Whether composition has any significanse is a tougher question to answer. It is generally not important whether it is composed of mineral grains or lithic fragments and what is the origin and proportion of these particles. Sandstone may even contain biogenic grains (shells, coralline algae, etc), but a rock that contains more than 50% of sand-sized carbonate grains is usually named calcarenite which is a type of limestone.

This coarse-grained rock from Cyprus shares both sand- and limestone properties. It is clearly clastic, but it is composed of carbonate grains of biogenic origin. Such rocks are known as calcarenite, they are considered to be a subtype of limestone. The width of the sample is 7 cm.

Naming of varieties

Sandstones are widespread and compositionally variable rocks which gives rise to a myriad of more narrowly defined varieties:

Sandstone or related rock type Description
Arenite A general term for all sandstones.
Arkose A feldspar-rich (>25%) variety.
Calcarenite A limestone variety composed of sand-sized non-terrestrial carbonate grains. Sandstone which is composed of terrestrial limestone fragments is calclithite.
Calclithite A variety of terrigenous sandstone consisting of carbonate grains (>50%) from disintegrated limestones.
Flagstone A sandstone that is readily split into thin flags suitable for paving. Fissility is given to the rock by mica.
Graywacke A term that has been defined in several ways which has caused confusion and ultimately lead to its use only as a field term. Graywacke is generally imagined to be dark-colored, coarse-grained, lithic, well-indurated, and immature sandstone.
Greensand A sandstone or sand that contains lots of green clay mineral glauconite.
Grit A coarse-grained variety with angular grains. The term has also been applied to fine-grained gritty rocks in the past.
Orthoquartzite A relatively pure light-colored quartz-sandstone. The term has been applied to well-indurated (quartzitic) rocks in the past, but nowadays it seems to involve all pure sandstones regardless of how friable they are.
Psammite A synonym of sandstone and arenite.
Quartz arenite An almost pure sandstone. Quartz content is above 90-95%.
Quartzite A metamorphosed sandstone. The term has been applied to hard sedimentary sandstones.

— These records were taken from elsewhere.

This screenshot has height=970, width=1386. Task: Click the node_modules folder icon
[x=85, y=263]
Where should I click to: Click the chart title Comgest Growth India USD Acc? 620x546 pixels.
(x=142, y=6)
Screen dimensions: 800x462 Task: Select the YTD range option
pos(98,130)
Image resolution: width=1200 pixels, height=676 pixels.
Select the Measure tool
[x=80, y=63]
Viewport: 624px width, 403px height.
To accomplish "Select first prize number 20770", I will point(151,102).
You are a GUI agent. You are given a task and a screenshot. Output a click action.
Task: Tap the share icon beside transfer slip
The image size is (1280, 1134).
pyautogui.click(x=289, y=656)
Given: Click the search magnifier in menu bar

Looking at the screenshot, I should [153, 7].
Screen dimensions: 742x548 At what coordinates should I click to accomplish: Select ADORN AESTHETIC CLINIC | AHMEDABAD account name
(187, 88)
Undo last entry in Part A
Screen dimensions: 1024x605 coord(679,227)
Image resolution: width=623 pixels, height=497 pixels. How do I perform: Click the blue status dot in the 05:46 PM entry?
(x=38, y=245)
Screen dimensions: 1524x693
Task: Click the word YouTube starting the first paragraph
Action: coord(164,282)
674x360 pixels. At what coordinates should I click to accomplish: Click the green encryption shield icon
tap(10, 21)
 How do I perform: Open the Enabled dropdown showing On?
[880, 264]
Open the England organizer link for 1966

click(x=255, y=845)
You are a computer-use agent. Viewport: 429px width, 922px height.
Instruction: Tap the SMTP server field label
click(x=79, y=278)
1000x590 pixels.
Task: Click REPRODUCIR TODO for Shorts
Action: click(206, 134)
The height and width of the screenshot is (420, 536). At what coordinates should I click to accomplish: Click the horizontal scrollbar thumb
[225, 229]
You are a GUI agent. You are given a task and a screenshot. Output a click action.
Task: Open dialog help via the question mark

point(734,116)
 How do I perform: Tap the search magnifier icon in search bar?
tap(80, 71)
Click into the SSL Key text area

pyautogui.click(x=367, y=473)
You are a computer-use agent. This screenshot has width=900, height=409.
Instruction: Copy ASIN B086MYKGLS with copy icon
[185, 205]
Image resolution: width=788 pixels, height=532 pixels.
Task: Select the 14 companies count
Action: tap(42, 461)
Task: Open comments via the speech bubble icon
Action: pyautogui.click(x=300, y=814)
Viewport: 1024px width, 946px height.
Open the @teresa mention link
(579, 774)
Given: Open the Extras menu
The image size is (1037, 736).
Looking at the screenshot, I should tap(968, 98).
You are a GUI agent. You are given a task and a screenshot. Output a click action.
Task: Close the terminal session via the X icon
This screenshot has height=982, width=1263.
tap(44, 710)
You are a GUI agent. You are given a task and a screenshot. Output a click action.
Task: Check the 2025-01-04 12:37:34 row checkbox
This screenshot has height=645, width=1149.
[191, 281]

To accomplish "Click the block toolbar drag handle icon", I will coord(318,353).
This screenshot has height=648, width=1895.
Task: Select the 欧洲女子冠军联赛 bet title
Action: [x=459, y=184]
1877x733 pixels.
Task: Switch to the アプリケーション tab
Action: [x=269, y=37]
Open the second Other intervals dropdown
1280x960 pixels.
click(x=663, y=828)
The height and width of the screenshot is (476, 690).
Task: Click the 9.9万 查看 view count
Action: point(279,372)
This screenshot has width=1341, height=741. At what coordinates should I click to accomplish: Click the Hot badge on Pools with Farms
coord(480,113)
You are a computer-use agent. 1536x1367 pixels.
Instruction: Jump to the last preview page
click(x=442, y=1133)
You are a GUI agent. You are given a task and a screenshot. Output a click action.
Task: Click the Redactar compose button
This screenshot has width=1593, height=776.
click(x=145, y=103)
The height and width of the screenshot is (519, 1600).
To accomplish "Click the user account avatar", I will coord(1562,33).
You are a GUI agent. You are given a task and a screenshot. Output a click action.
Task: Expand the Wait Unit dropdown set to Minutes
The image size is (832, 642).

Sandstones are composed of mineral grains or rock fragments that were once part of another rock. Therefore, it seems logical to assume that all rock-forming minerals have a chance to become sandstone constituents. Theoretically it is true, but in reality minerals differ greatly in their ability to resist weathering.

Many rock-forming minerals are simply dissolved during the transport as sand grains. Pyroxenes and amphiboles are very abundant minerals in certain dark-colored igneous and metamorphic rocks but they are relatively rare in sandstone. Feldspars are even more widespread and also more resistant to weathering. Hence, feldspars are quite common in sandstone although significantly reduced in quantity. Variety that contains more than 25% feldspar is named arkose. Quartz, on the other hand, is a common rock-forming mineral (although not as widespread as feldspars) and it is almost insoluble in water and physically very hard. This is why quartz is so abundant in sand. Some sandstones (quartz arenite) are almost exclusively composed of quartz grains. Micas are common minerals in rocks and form a significant part of certain micaceous sandstones.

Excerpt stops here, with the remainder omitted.